L’INCANTATORE DI CINGHIALI E ALTRI VIP SCOUT


Il primo boy scout a Palazzo Chigi, Matteo Renzi, è l’ultimo erede di una lunga tradizione di lupetti di successo. Sul prossimo presidente del Consiglio esiste una vasta aneddotica e la micidiale fotografia in divisa resa pubblica dal settimanale Chi. L’immagine più preziosa l’ha regalata il candidato sindaco di Pontassieve (Firenze), Samuele Fabbrini: la giovane marmotta Matteo, appena ventenne, a capo di un gruppo perduto nel bosco, riuscì a tenere lontani i cinghiali suonando la chitarra. Ricorda lo stesso Fabbrini che nel repertorio c’era anche una lunga e non proprio accattivante versione de La Locomotiva di Francesco Guccini. Non sorprende che i suini selvatici se ne siano tenuti alla larga.
Renzi non è dovuto nemmeno passare per i palazzi romani, dove gli scout hanno goduto di una sostanziosa rappresentanza. Ex ministri di ogni estrazione e schieramento, come Ignazio La Russa, Giovanna Melandri, Giuseppe Fioroni e Corrado Passera.

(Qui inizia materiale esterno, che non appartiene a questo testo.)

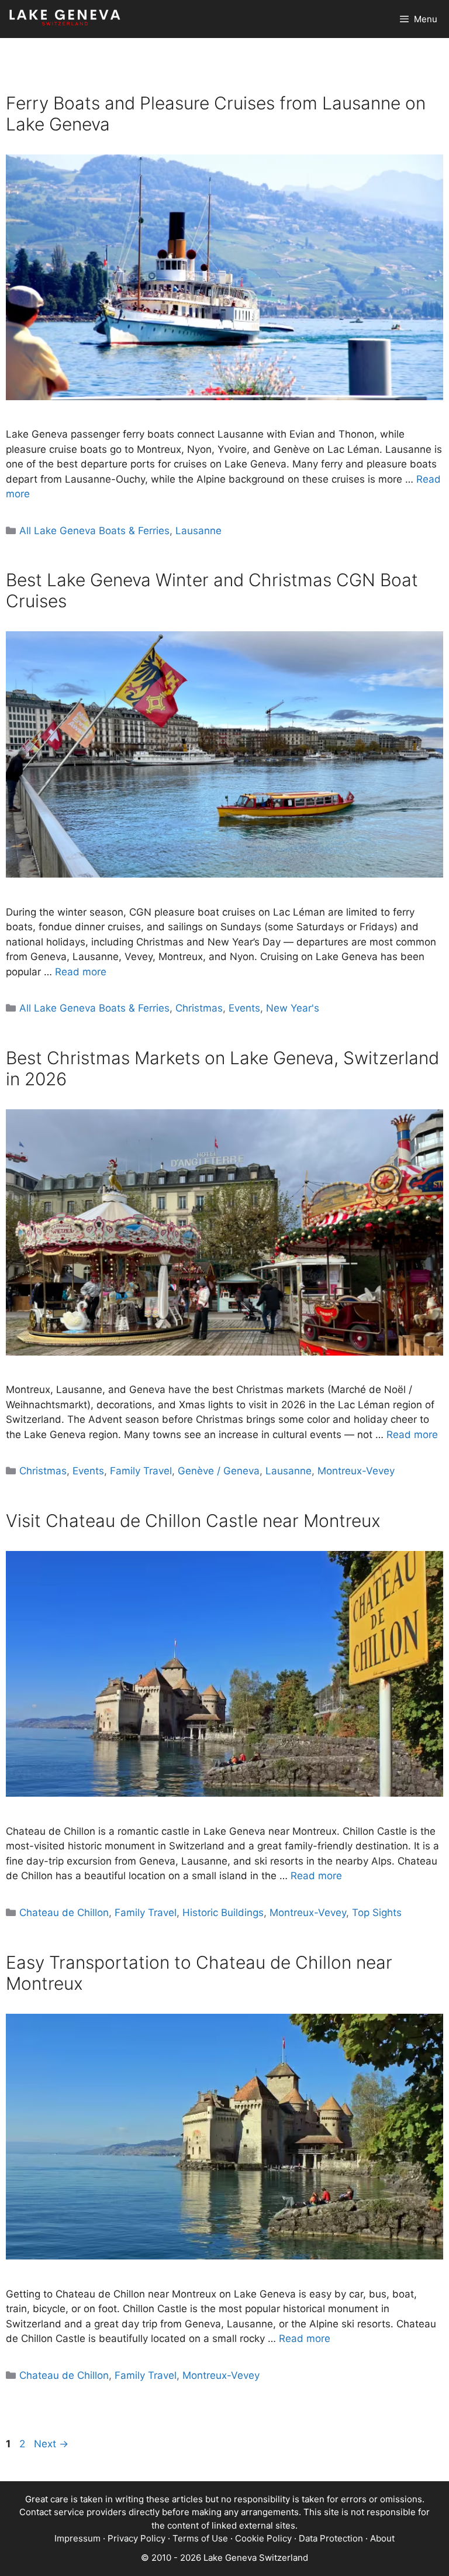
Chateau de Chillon (64, 1912)
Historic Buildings (223, 1912)
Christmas (199, 1008)
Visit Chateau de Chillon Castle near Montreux (193, 1520)
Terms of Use (200, 2538)
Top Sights (377, 1912)
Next (51, 2444)
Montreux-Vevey (356, 1471)
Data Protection (331, 2538)
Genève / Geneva (219, 1471)
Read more (80, 972)
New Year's (292, 1008)
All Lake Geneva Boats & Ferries (94, 530)
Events (244, 1008)
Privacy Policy (136, 2538)
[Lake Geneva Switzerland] (65, 19)
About (382, 2538)
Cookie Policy (263, 2538)
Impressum (77, 2538)
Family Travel (141, 1471)
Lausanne (198, 530)
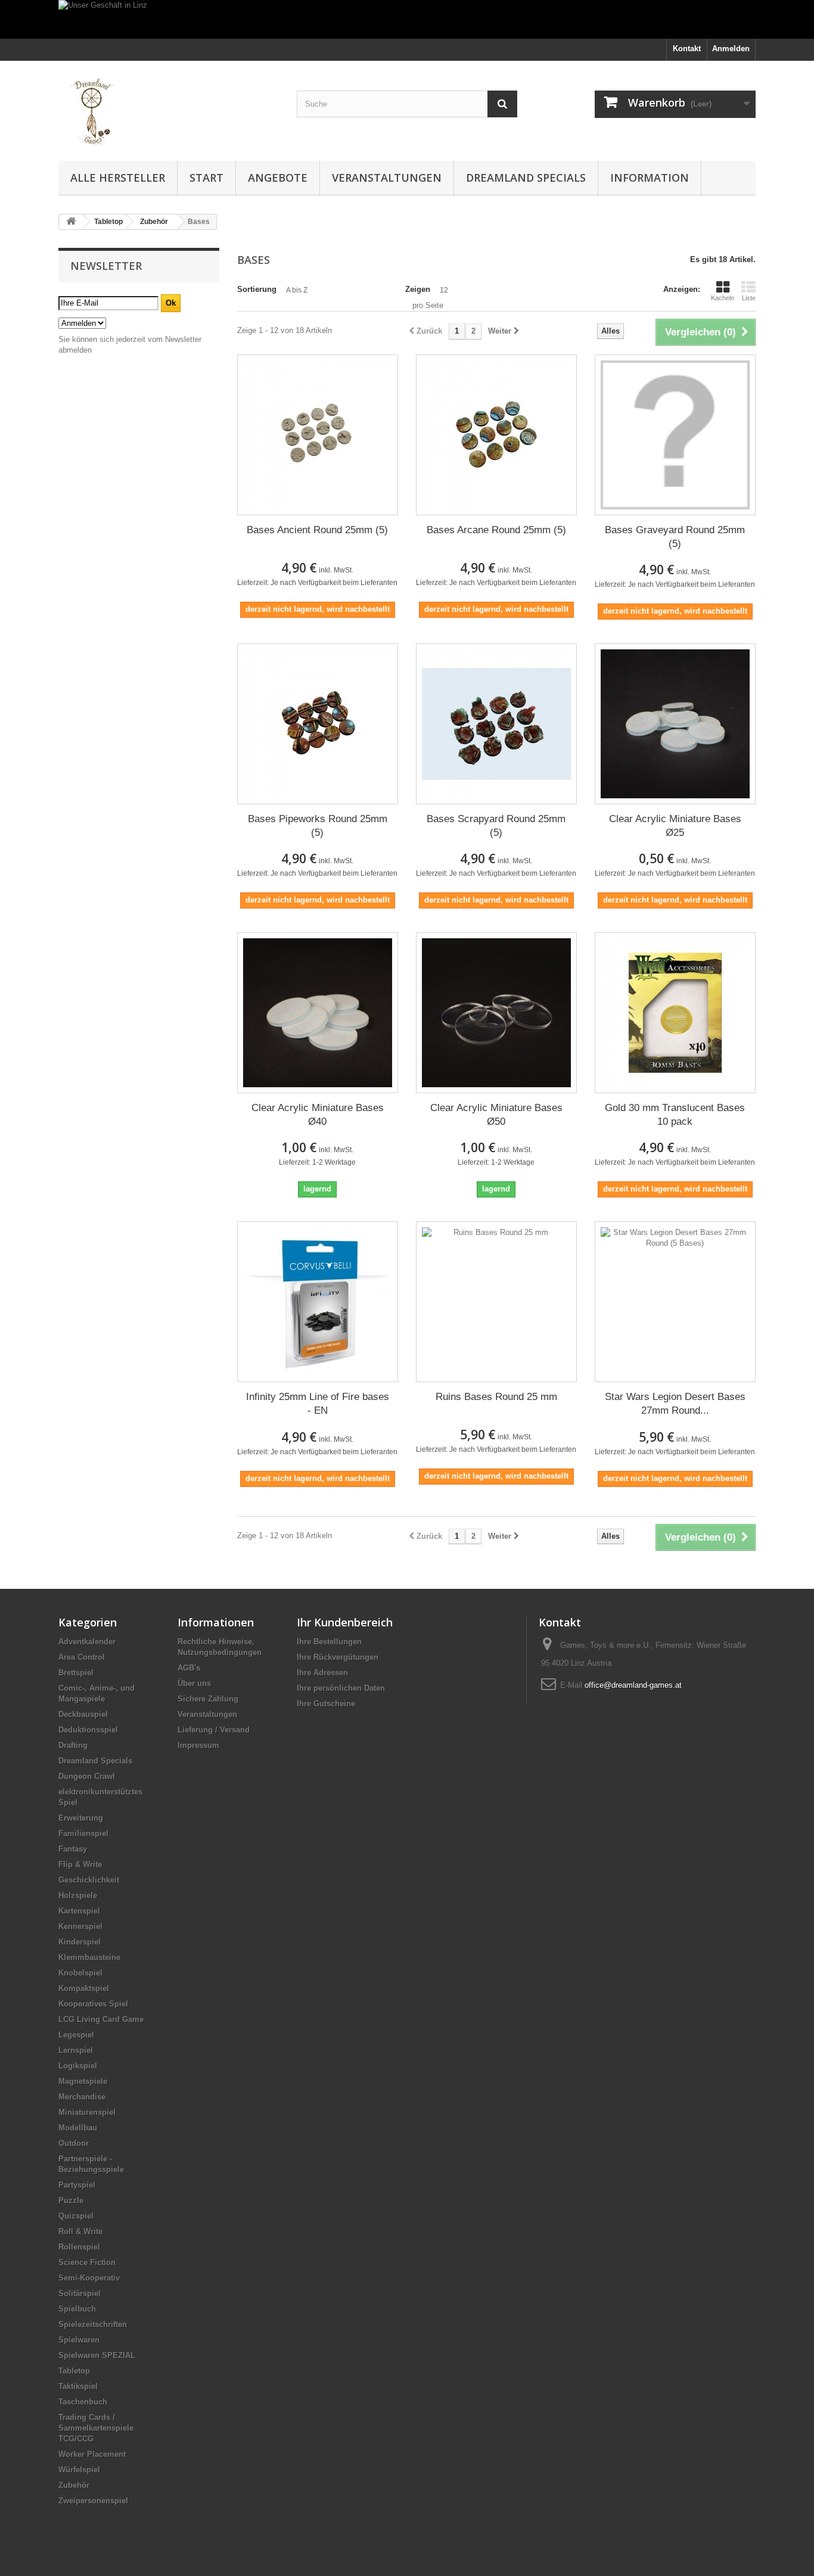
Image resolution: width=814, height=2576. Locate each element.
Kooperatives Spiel (93, 2003)
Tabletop (74, 2370)
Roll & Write (80, 2231)
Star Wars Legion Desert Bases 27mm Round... (675, 1403)
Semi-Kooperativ (89, 2277)
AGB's (189, 1667)
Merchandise (81, 2096)
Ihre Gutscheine (326, 1703)
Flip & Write (80, 1864)
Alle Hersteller (117, 177)
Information (649, 177)
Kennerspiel (80, 1926)
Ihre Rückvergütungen (337, 1657)
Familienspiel (83, 1833)
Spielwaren (79, 2339)
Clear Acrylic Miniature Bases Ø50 (496, 1114)
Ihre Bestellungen (329, 1641)
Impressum (198, 1745)
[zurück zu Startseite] (71, 221)
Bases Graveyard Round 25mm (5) (675, 536)
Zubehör (73, 2485)
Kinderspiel (79, 1941)
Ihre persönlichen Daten (341, 1688)
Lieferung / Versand (214, 1729)
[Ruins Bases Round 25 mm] (496, 1301)
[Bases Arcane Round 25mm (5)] (496, 434)
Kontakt (687, 48)
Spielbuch (77, 2308)
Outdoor (73, 2143)
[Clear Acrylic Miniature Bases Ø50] (496, 1012)
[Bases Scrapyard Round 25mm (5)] (496, 723)
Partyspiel (76, 2184)
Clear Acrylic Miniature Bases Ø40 (317, 1114)
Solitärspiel (79, 2293)
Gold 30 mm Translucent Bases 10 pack (675, 1114)
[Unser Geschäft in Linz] (407, 19)
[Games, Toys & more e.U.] (168, 108)
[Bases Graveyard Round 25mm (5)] (675, 434)
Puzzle (70, 2200)
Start (206, 177)
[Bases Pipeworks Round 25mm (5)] (317, 723)
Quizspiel (76, 2215)
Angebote (277, 177)
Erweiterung (80, 1817)
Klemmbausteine (89, 1957)
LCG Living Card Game (101, 2019)
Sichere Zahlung (208, 1698)
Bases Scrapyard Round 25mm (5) (496, 825)
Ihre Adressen (322, 1672)
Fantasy (72, 1848)
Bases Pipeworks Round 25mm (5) (317, 825)
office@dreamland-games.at (633, 1685)
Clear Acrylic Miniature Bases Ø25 (675, 825)
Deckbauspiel (83, 1714)
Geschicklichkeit (88, 1879)
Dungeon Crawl (86, 1776)
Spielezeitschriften (92, 2324)
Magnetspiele (82, 2081)
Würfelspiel (79, 2469)
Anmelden (731, 48)
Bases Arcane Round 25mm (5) (496, 530)
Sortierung (256, 289)
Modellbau (77, 2127)
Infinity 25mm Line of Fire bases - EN (317, 1403)
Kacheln (722, 297)
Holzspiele (77, 1895)
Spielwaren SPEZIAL (96, 2355)
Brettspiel (76, 1672)
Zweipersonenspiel (93, 2500)
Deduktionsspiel (88, 1729)
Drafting (73, 1745)
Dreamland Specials (526, 177)
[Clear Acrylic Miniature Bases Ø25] (675, 723)
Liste (749, 297)
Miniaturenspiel (87, 2112)
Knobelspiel (80, 1972)
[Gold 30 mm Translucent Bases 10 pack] (675, 1012)
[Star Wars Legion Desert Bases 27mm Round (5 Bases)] (675, 1301)
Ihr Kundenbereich (345, 1622)
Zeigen (417, 289)
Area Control (81, 1657)
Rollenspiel (79, 2246)
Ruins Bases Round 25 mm (496, 1396)
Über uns (194, 1683)
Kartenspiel (79, 1910)
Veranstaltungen (387, 177)
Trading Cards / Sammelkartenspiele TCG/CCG (95, 2428)
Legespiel (76, 2034)
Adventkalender (87, 1641)
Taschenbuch (82, 2401)
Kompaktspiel (83, 1988)
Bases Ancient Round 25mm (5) (317, 530)
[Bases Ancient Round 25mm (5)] (317, 434)
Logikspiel (77, 2065)
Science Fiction (87, 2262)
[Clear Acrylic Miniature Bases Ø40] (317, 1012)
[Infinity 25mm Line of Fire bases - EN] (317, 1301)
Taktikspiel (78, 2386)
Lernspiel (75, 2050)
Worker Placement (92, 2454)
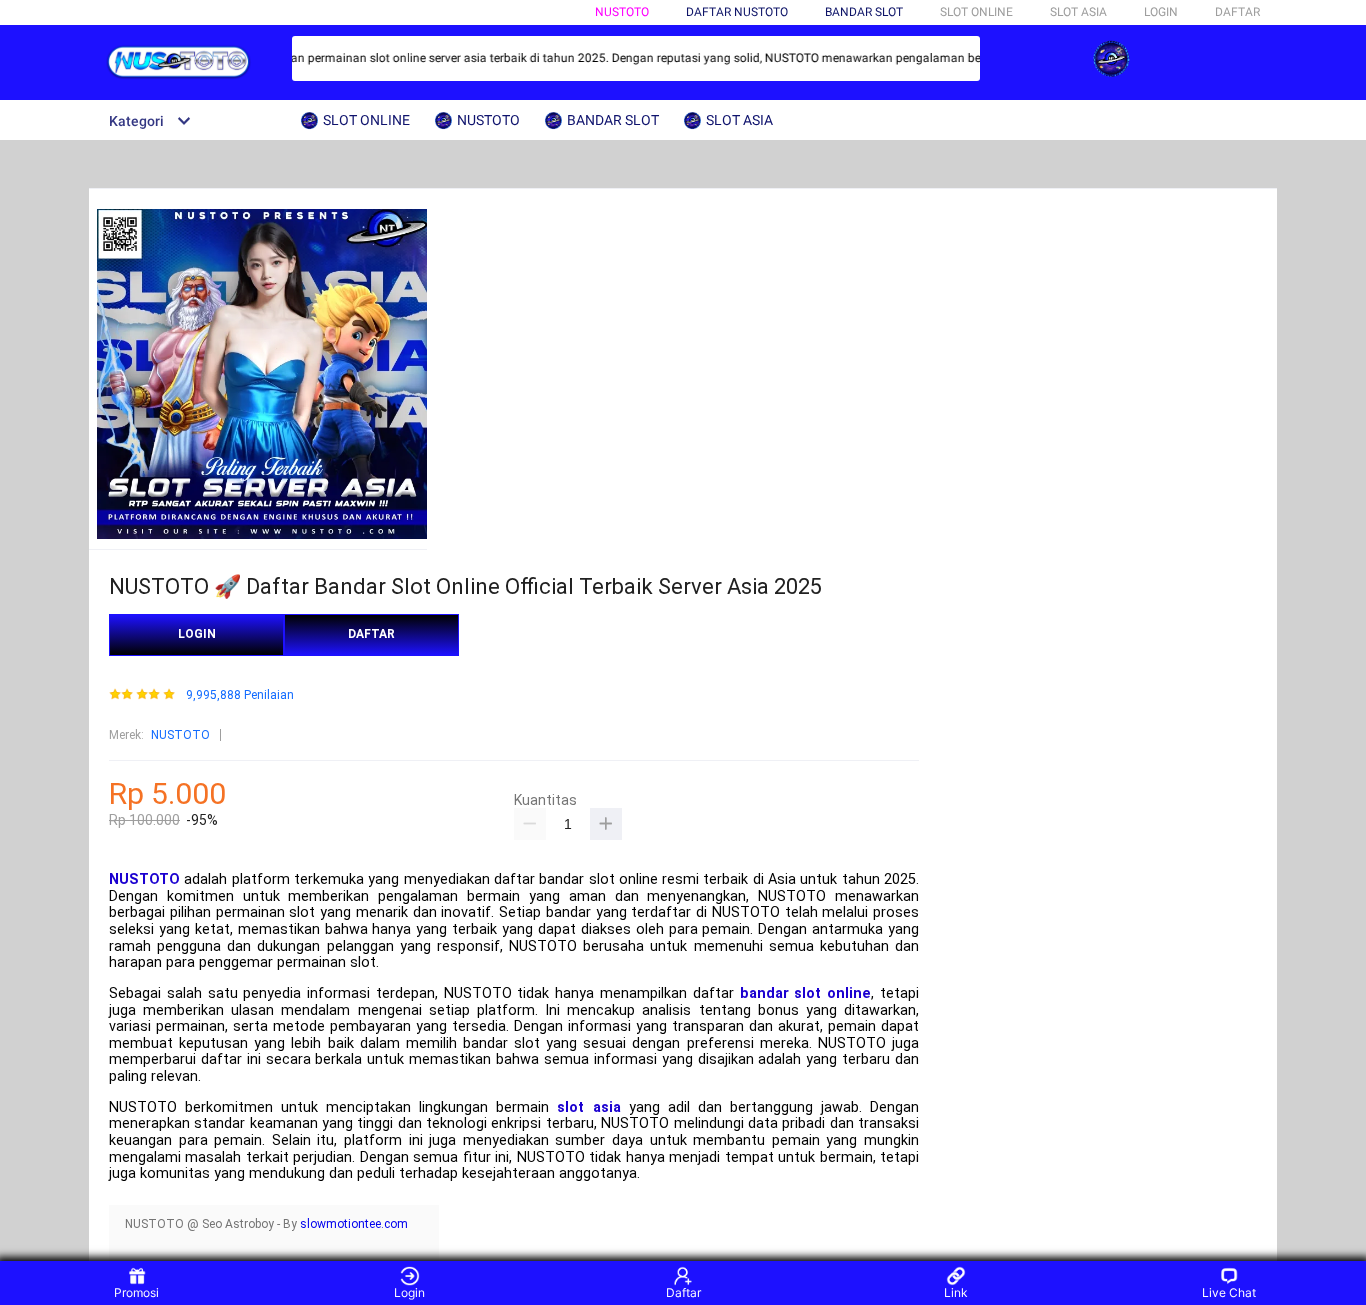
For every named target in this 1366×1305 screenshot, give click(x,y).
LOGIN (1161, 12)
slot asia (588, 1107)
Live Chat (1229, 1292)
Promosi (136, 1292)
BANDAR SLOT (864, 12)
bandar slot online (806, 993)
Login (409, 1292)
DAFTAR (1237, 12)
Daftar (683, 1292)
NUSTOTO (622, 12)
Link (956, 1292)
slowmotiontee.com (354, 1224)
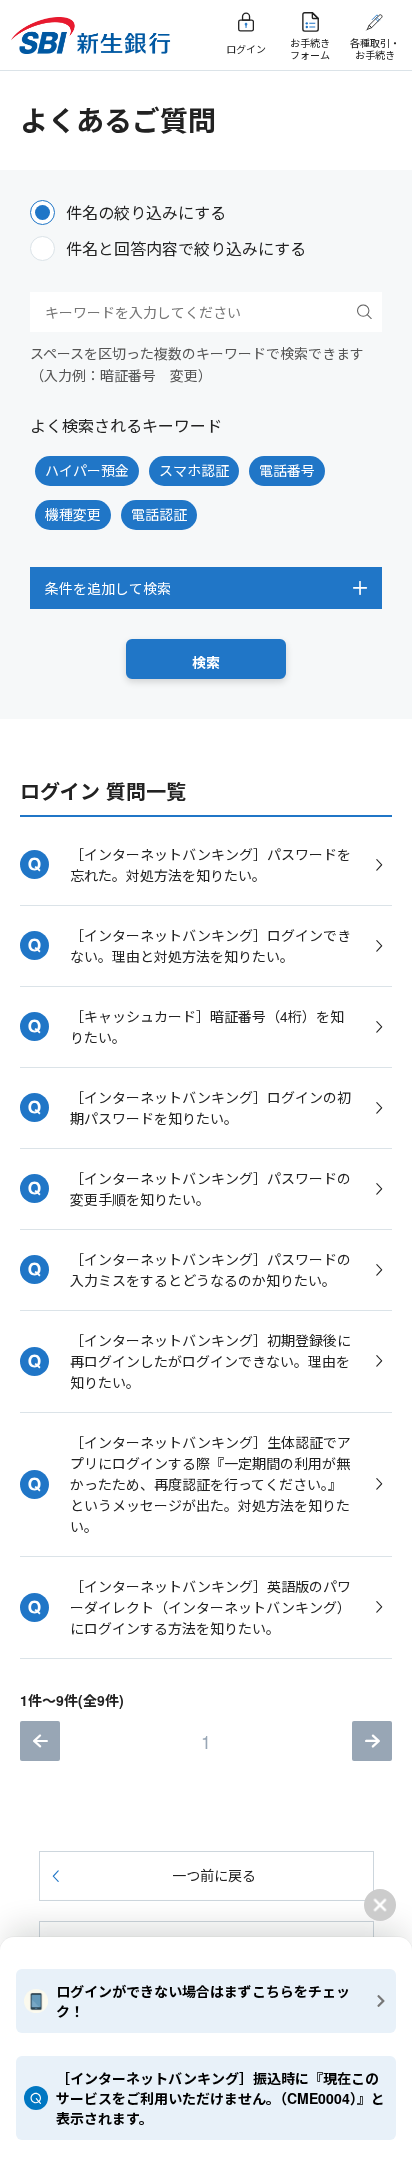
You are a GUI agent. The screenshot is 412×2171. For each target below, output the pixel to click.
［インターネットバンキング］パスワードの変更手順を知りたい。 (210, 1188)
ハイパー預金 (87, 470)
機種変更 (73, 514)
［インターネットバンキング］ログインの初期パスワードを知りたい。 (210, 1107)
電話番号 (287, 470)
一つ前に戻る (214, 1875)
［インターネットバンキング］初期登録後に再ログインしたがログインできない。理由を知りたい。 (210, 1361)
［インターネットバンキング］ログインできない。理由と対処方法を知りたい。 (210, 945)
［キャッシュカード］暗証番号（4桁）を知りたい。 (207, 1026)
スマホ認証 (194, 470)
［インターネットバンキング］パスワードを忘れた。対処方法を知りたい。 (210, 864)
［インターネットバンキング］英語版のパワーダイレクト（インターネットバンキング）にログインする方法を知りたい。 (210, 1607)
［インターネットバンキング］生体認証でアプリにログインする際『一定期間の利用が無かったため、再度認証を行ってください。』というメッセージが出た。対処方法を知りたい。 (210, 1484)
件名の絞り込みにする (146, 212)
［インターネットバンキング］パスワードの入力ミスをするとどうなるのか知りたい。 (210, 1269)
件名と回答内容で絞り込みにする (186, 248)
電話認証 (159, 514)
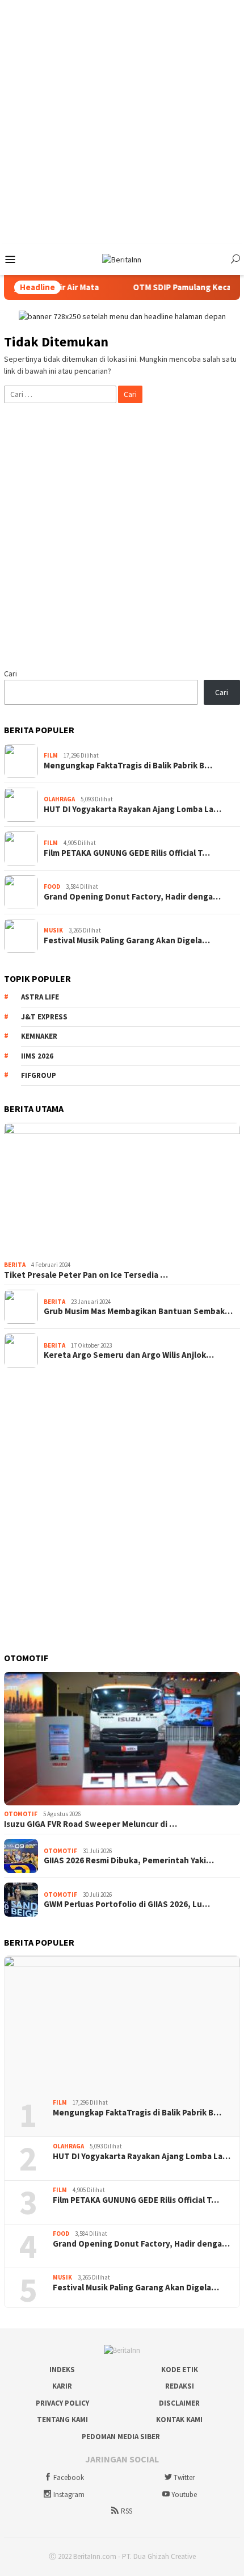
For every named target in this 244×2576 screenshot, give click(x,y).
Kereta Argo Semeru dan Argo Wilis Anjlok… (129, 1355)
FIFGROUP (38, 1075)
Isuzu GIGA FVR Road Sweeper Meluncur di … (90, 1824)
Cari (10, 673)
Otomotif (20, 1814)
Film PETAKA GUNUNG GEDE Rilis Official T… (127, 853)
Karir (62, 2386)
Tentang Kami (62, 2419)
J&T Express (44, 1017)
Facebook (68, 2477)
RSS (126, 2511)
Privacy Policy (62, 2403)
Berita (15, 1265)
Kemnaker (39, 1036)
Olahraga (59, 799)
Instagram (69, 2494)
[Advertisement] (122, 122)
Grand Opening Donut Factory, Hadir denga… (132, 897)
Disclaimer (179, 2403)
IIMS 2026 (37, 1056)
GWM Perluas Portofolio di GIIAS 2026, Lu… (127, 1904)
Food (52, 886)
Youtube (184, 2494)
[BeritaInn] (121, 259)
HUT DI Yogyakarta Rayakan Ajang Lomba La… (132, 809)
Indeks (62, 2369)
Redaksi (179, 2386)
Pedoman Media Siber (121, 2436)
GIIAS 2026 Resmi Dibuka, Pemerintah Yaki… (129, 1860)
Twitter (184, 2477)
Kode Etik (179, 2369)
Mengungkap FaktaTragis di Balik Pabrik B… (128, 765)
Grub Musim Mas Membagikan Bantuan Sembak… (138, 1311)
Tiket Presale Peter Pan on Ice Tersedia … (86, 1275)
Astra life (40, 997)
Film (51, 755)
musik (53, 930)
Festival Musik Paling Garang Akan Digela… (127, 940)
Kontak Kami (179, 2419)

Prima di loro ebbe una breve esperienza nel governo Dini, come titolare della Pubblica Istruzione, l’ingegnere Giancarlo Lombardi. Imprenditore tessile, vicepresidente di Confindustria e Cavaliere del Lavoro; nella sua biografia Lombardi racconta di aver “fatto tutta la vita scout”: ingresso in Branco, promessa, maestro dei novizi, capo clan. Poi la presidenza dell’Agesci e oggi la direzione della rivista scout Servire. Di lui, si ricorda una sentenza perentoria e non proprio conciliante: “Gli omosessuali non possono far parte di un’organizzazione come i boy scout, per il bene dei nostri figli”.
ERA UNO SCOUT pure il tesoriere Luigi Lusi. La sua carriera in origine non è sbocciata tra i conti corrente della Margherita, ma tra le file dell’Agesci, di cui è stato alla guida nei primi anni ’90. Dice la regola numero 9 della Legge dei giovani esploratori: “Lo Scout è economo”. Dice invece Francesco Rutelli dell’ex tesoriere: “Era un boy scout, è diventato un ladro”. Sostiene infine Lusi, tra le altre cose, di aver dato 70 mila euro anche a Matteo Renzi: qui si chiude il cerchio dei lupetti della politica italiana. Uscendo dai palazzi, la lista è ancora lunga. Chissà se siano state le esperienze “nel branco” ad alimentare l’ipocondria di Carlo Verdone, il gusto del terrore di Dario Argento, il candore di Jovanotti e lo spirito abrasivo di Daniele Luttazzi (oltre ovviamente ai rispettivi talenti). Erano “giovani marmotte” l’inventore della Radio, Guglielmo Marconi e il primo uomo a metter piede sulla luna, l’astronauta Neil Armstrong. Negli Stati Uniti, gli ex presidenti Bill Clinton e George W. Bush. In Inghilterra, il Beatle Paul Mc Cartney e il chitarrista dei Rolling Stones, Keith Richards. Addirittura la regina Elisabetta II, quando era ancora principessa. Lupetti di lotta e di governo. In Italia ci accontentiamo dell’incantatore di cinghiali.